§ TASK REQUIREMENTS
1 – Return the portion of the passage on online storage below from "The overall concept" up to and including "intrusive governmental agencies.", copied word for word.
2 – Continue the passage on cloud storage below, picking up right after its final sentence.

§ SELECTED PASSAGE

************

Online storage has become a growth industry, providing an easy and inexpensive way to store photos, videos and documents for the vast numbers of smartphones and tablets that are so convenient and compact – and so limited in storage space. The process is easily automated and information can be accessed or shared with anyone with an internet capable device and possession of authorization codes. Your data is retrievable even if your laptop or tablet is lost, damaged or stolen. Many providers boast of professional IT service, redundant backups and secure, even encrypted files. Free teaser accounts of 1 to 2 GB of storage space are abundant, and additional space is “available at a small monthly rate.”
The overall concept is enticing and effective. The risks are real and numerous; the biggest downside is that you are entrusting your information to the care and custody of someone else. That someone else has access to your data and may have made representations that exceed their capabilities. Some have gone out of business with little or no advance notice; some have ineffective protection against malware and hackers. Some will have employees who are willing to supplement their income by sharing your information. Large collections of data will attract the interest of talented data thieves and increasingly intrusive governmental agencies.
There are no current guidelines or standards applicable to cloud storage providers to assist in estimating how safe or reliable their service really is. Customer service ranges from excellent to non-existent.

************

(Stored data entries)

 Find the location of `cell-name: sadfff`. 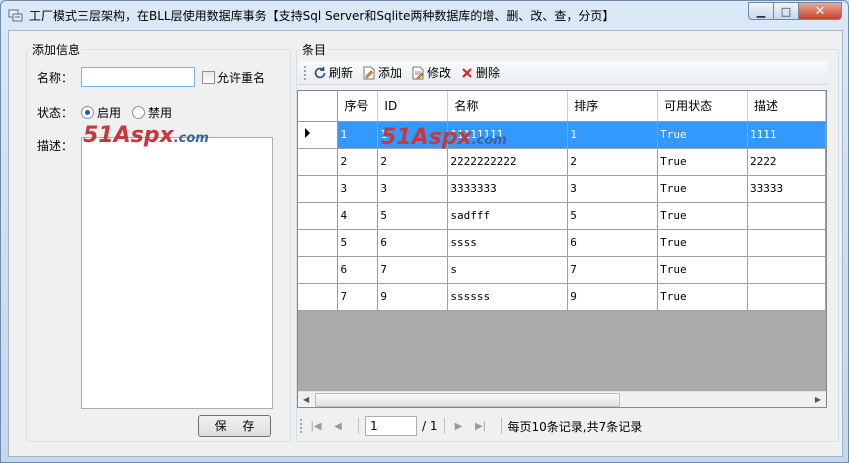

cell-name: sadfff is located at coordinates (508, 216).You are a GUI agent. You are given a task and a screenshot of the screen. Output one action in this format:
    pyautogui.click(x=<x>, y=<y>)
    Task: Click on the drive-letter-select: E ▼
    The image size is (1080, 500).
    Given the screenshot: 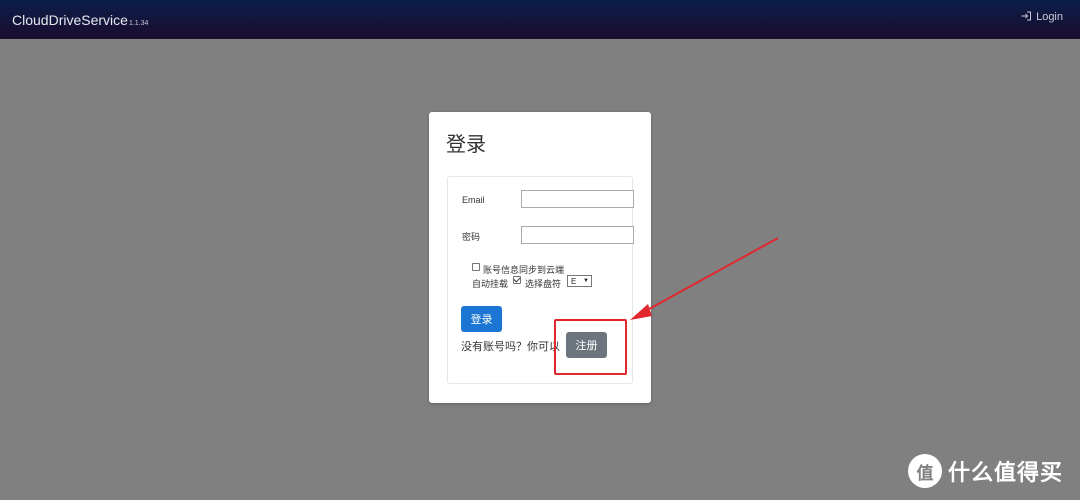 What is the action you would take?
    pyautogui.click(x=580, y=281)
    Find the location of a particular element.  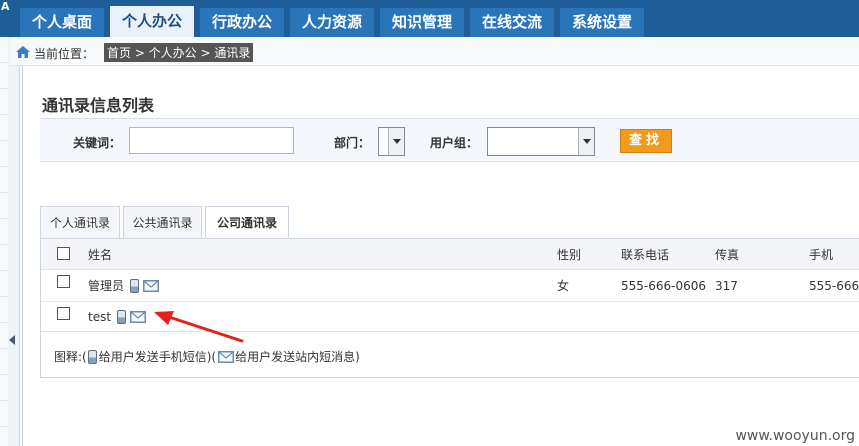

phone-cell: 555-666-0606 is located at coordinates (664, 286).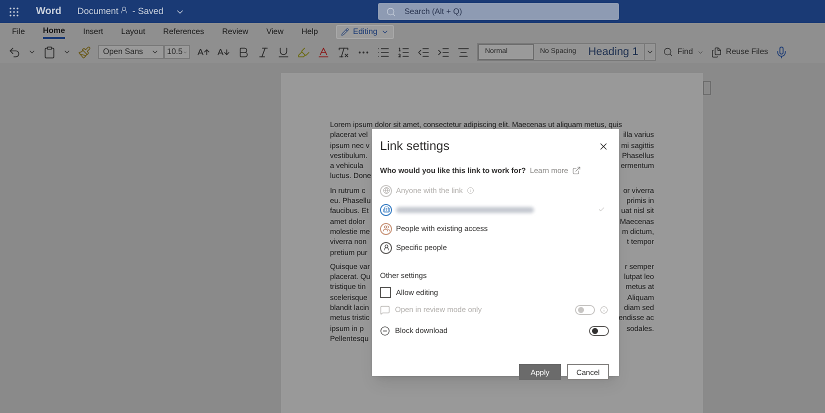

************

§ ANSWERS FOR THE TASKS
1 –
The overall concept is enticing and effective. The risks are real and numerous; the biggest downside is that you are entrusting your information to the care and custody of someone else. That someone else has access to your data and may have made representations that exceed their capabilities. Some have gone out of business with little or no advance notice; some have ineffective protection against malware and hackers. Some will have employees who are willing to supplement their income by sharing your information. Large collections of data will attract the interest of talented data thieves and increasingly intrusive governmental agencies.

2 –
In general, services intended for business are more secure and more expensive than those intended for consumers No matter how large and capable an online storage provider becomes, none will guarantee a fail-safe backup system or return of all of your data. Legal experts advise that there is generally little recourse for consumers in the event of data loss when using such services. There are always unpredictable risks of equipment failure, natural disaster and vandalism.
Trusting all of your data solely to the cloud is a gamble that can keep you up nights. Cloud-based storage should be considered a complement to local storage rather than an alternative. There are significant benefits and advantages to local data storage and backup. Anything involving finances, family, or anything personal that I don’t want to share with complete strangers stays entirely in my control. Over cautious? Paranoid? Perhaps, but I’d rather be safe than sorry – and sleep well at night.
“You have zero privacy anyway. Get over it!” Scott McNealy, CEO Sun Microsystems, 1999.